• _Source records_:
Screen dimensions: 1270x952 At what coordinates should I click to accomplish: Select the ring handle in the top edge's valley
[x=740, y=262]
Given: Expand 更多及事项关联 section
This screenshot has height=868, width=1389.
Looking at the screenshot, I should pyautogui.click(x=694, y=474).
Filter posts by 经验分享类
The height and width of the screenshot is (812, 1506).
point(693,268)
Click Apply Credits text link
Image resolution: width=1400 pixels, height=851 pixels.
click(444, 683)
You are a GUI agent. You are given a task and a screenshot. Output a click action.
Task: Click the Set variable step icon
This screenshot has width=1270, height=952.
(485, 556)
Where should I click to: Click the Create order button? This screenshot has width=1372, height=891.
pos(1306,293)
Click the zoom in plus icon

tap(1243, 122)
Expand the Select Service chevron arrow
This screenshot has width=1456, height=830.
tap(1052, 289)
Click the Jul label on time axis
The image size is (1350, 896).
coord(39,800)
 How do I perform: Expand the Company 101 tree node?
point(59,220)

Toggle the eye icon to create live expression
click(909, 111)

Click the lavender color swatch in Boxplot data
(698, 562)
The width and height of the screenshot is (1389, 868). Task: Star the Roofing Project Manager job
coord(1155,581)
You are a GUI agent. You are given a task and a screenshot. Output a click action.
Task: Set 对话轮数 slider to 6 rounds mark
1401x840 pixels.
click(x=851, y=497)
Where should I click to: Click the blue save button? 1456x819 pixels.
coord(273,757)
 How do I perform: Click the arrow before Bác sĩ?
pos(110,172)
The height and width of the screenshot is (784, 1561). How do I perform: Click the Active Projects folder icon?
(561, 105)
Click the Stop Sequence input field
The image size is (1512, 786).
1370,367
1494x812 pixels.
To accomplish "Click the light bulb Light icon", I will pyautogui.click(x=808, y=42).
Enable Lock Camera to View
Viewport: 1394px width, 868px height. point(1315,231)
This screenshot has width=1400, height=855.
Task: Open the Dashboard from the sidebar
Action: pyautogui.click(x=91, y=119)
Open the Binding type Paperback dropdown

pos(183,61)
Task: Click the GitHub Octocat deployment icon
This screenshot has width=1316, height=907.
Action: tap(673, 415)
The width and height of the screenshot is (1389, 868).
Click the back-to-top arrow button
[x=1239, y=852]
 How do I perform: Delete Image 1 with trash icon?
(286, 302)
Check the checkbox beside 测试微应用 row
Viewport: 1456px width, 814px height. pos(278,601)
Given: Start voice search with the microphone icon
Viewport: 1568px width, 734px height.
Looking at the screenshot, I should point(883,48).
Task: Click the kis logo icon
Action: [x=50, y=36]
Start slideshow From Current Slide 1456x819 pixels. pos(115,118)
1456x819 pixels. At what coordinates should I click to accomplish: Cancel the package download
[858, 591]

• _About this exercise_:
Reproduce precisely the span of lines that begins at the line containing "Check the checkbox beside 测试微应用 row" and ends with the last line of the listing.

• _Task result_:
Check the checkbox beside 测试微应用 row
Viewport: 1456px width, 814px height. pos(278,601)
Given: Start voice search with the microphone icon
Viewport: 1568px width, 734px height.
Looking at the screenshot, I should point(883,48).
Task: Click the kis logo icon
Action: [x=50, y=36]
Start slideshow From Current Slide 1456x819 pixels. pos(115,118)
1456x819 pixels. At what coordinates should I click to accomplish: Cancel the package download
[858, 591]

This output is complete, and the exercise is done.